Since the new sysbox version we also find lots of these in the sysbox-fs log (ca. 30 per day):

level=warning msg="TOCTOU check failed on fd 14629 pid 8227 cntr 00ed95b824ab: req.Id is no longer valid (no such file or directory)"
level=warning msg="Unexpected error during NotifRespond() execution (no such file or directory) on fd 14629 pid 810"

[ctalledo]

Hi @nudgegoonies, thanks again for filing the issue.

we get sporadic errors on gitlab-ci runners that use a private docker-dind 20.10.7 mounting "proc" to rootfs at "/proc" caused: mount through procfd: no such file or directory: unknown

Strange, this issue was fixed in Sysbox top-of-tree more than a month ago (https://github.com/nestybox/sysbox/issues/291).

If possible, please let us know how to reproduce.

The logs in sysbox-fs are likely not the cause of the problem you report, but will keep them in mind as we investigate. These log messages often occur whenever sysbox is intercepting a container's syscall but the container process dies before the syscall can complete.

[nudgegoonies]

Did not happen anymore over the last 4 days. I also generated heavy docker build and run load on a runner. No reboot was done. Could it be that the daily docker system prune cron fixed it?

[ctalledo]

Did not happen anymore over the last 4 days. I also generated heavy docker build and run load on a runner. No reboot was done. Could it be that the daily docker system prune cron fixed it?

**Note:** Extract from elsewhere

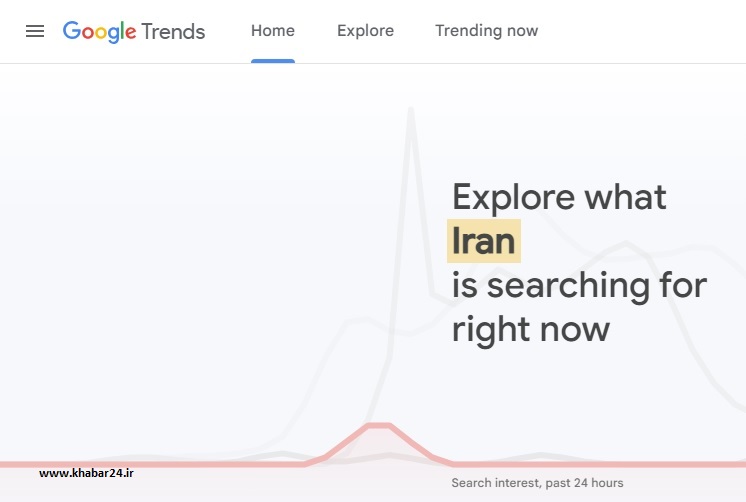
Task: Click the is searching for headline line
Action: click(579, 285)
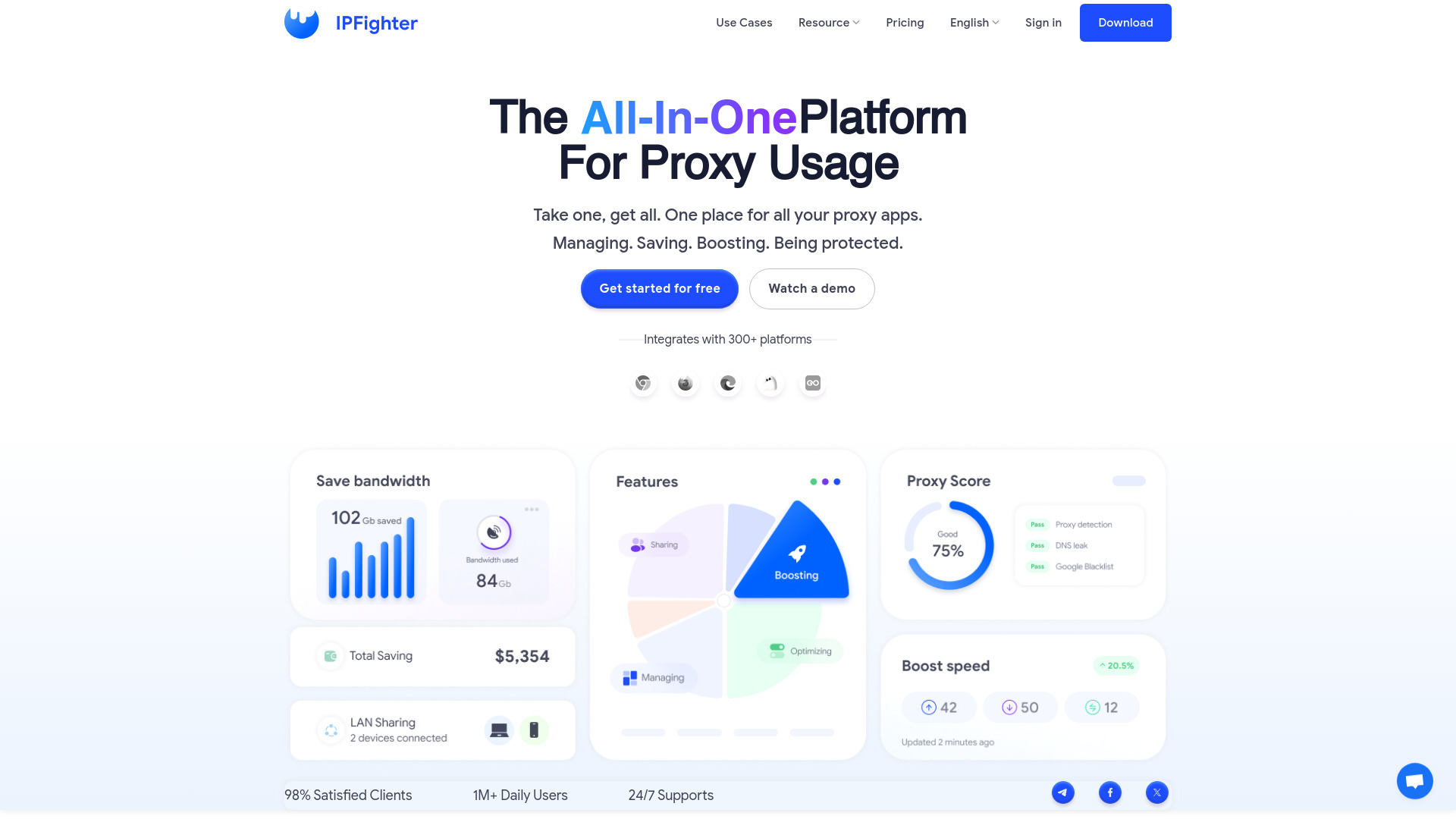Expand the features carousel dots indicator
The image size is (1456, 819).
[824, 481]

Thanks for the update. I doubt the docker system prune would have fixed it, since the problem of "mount through procfd" occurs everytime the inner Docker launches an inner container; I don's see how pruning images would make a difference on this.

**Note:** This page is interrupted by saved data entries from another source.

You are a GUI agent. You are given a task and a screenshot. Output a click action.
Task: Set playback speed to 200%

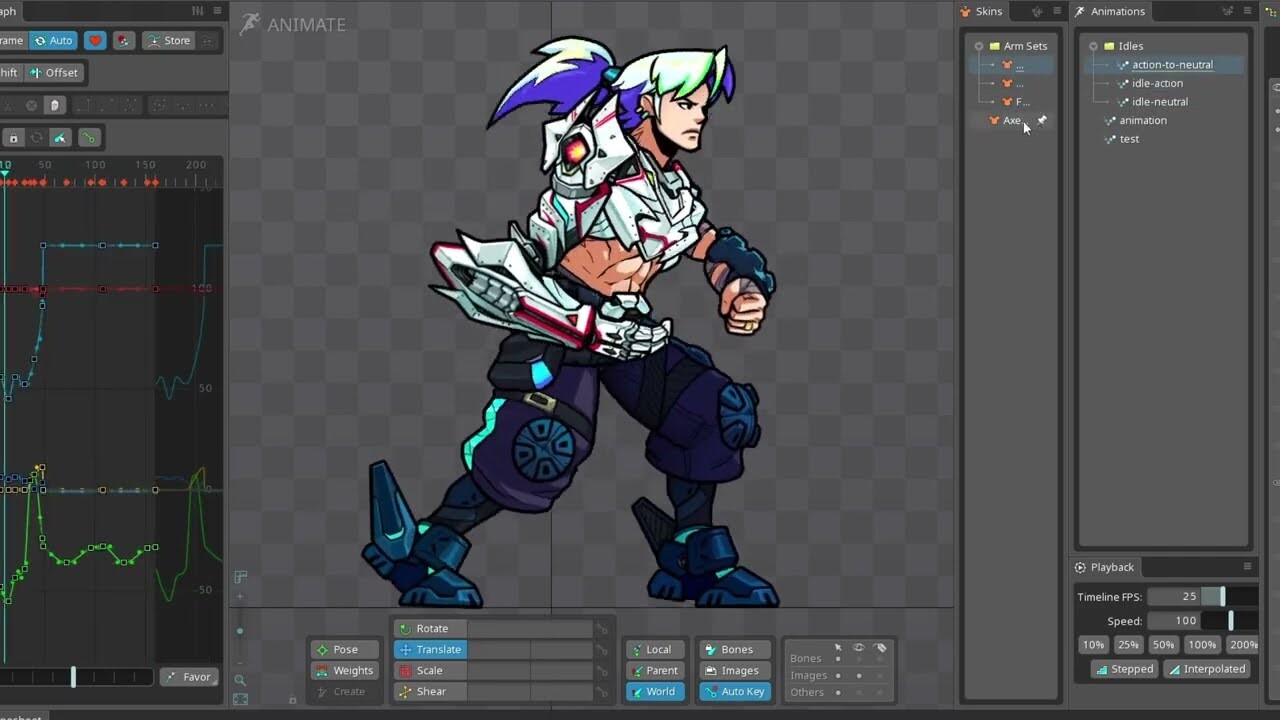(1243, 645)
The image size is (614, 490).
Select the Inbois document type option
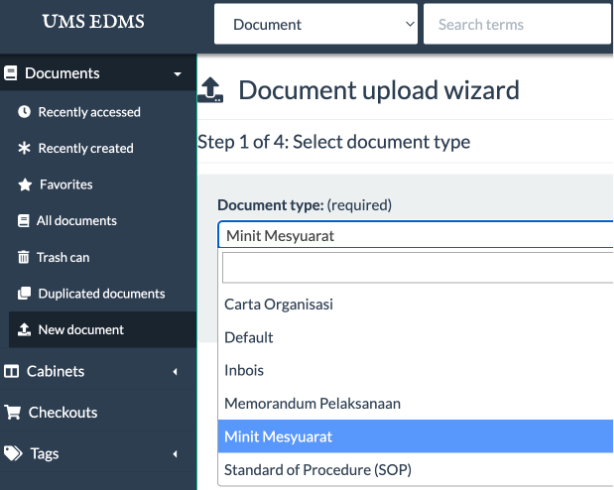(x=245, y=371)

Anyway, if you are not seeing it, feel free to close it and we can re-open if you spot it again. Thanks!

[nudgegoonies]

Thanks for the answer. Once per day via cron the gitlab runner stops accepting jobs and when the last job finishes the gitlab-runner service restarts and as part of it the dind. Maybe this restart fixed it? That brings me to the question on how to handle sysbox package updates. Does outer docker daemon, where sysbox is configured, needs to be restarted as well along with the running dind?

[ctalledo]

Hi @nudgegoonies,

That brings me to the question on how to handle sysbox package updates. Does outer docker daemon, where sysbox is configured, needs to be restarted as well along with the running dind?

That's a good question, and something we need to add to our docs.

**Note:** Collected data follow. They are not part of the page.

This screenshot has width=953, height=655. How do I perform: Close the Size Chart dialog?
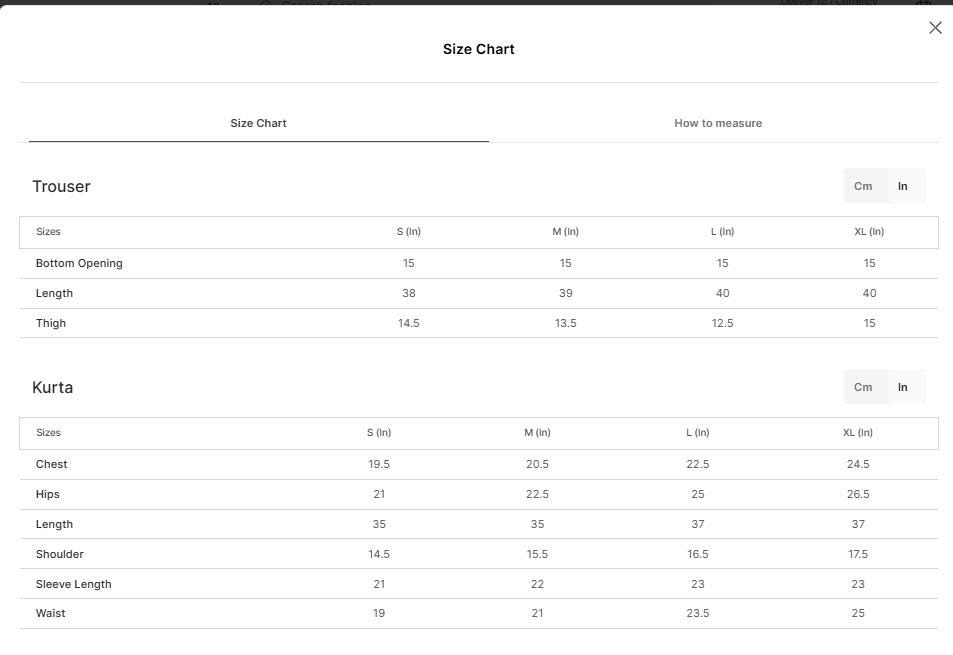(x=935, y=27)
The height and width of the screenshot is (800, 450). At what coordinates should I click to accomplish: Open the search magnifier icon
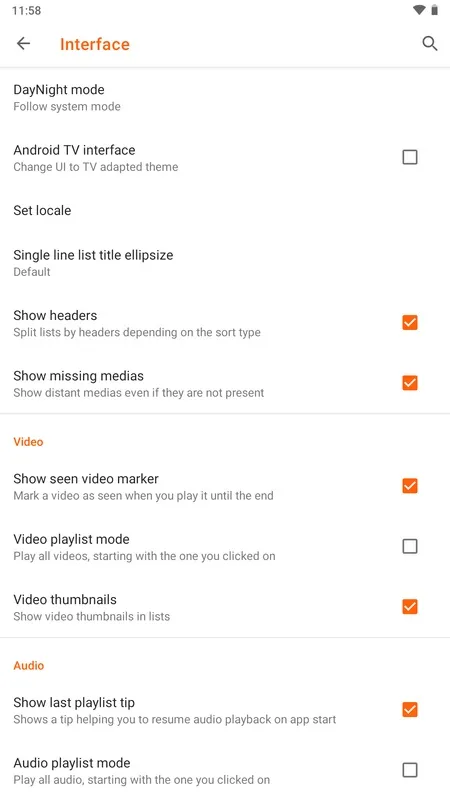[x=430, y=44]
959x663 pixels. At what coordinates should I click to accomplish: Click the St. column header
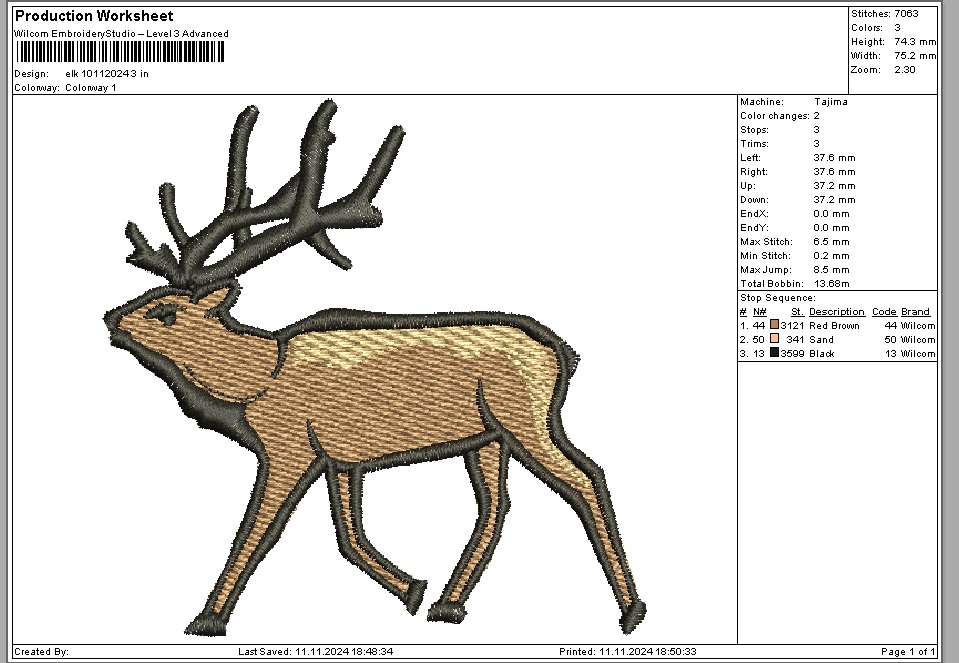click(x=797, y=312)
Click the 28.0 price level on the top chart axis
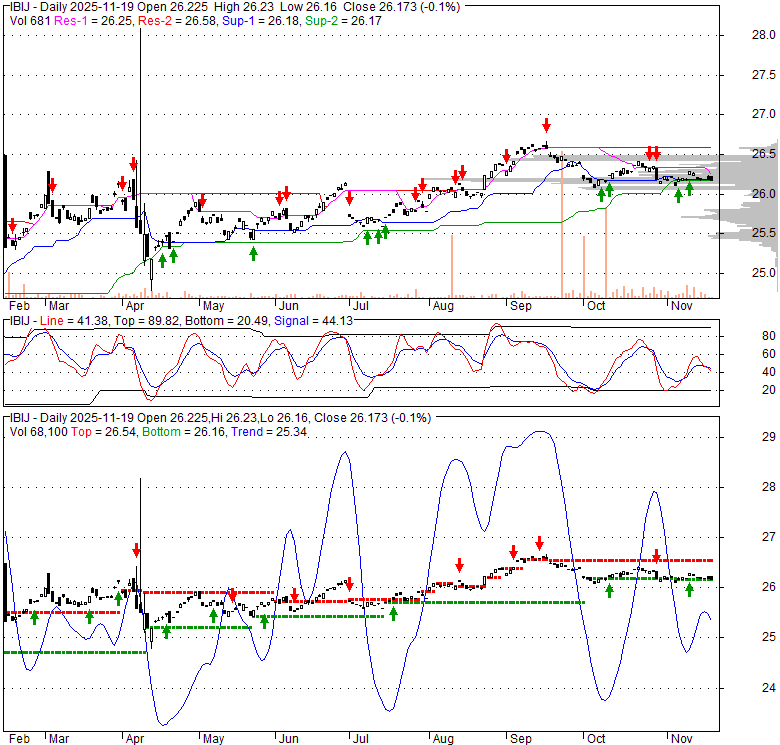 coord(749,35)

To update Sysbox, you need to:

1) Stop all containers using Sysbox 2) Uninstall Sysbox 3) Install the new version of Sysbox 4) Restart the containers using Sysbox

In general, the outer Docker daemon does not need to be restarted (unless the Sysbox installer in step 3 detects that it needs to update the /etc/docker/daemon.json file, in which case it will ask for permission to restart Docker; this normally should not occur because the initial installation of Sysbox would have configured that file already).

Hope that helps, let me know if you have any other questions please.

[nudgegoonies]

Thank you very much for the answer @ctalledo What i don't understand is the uninstallation. Why not just upgrade the package?

[ctalledo]

What i don't understand is the uninstallation. Why not just upgrade the package?

That's certainly something we can look into. Copying @rodnymolina since he is more familiar with the sysbox package life-cycle than I am.

But even if we go with the package upgrade (instead of uninstall and re-install), Sysbox containers would still need to be stopped before the upgrade procedure.

[rodnymolina]

That's right @nudgegoonies, there's room for improvement here. We will add this to our feature's todo-list. In the meantime, if you need something for now to avoid disrupting your current servers during the upgrade, please contact us over Slack so that we can discuss alternative approaches.

[ctalledo]

Closing this issue for now since the "mount through procfd" issue is fixed (though it's not clear why @nudgegoonies hit it and why it later went away). Please re-open if you think otherwise.

To avoid polluting this issue, the side discussion on sysbox package life-cycle can be dealt through slack or via a separate issue.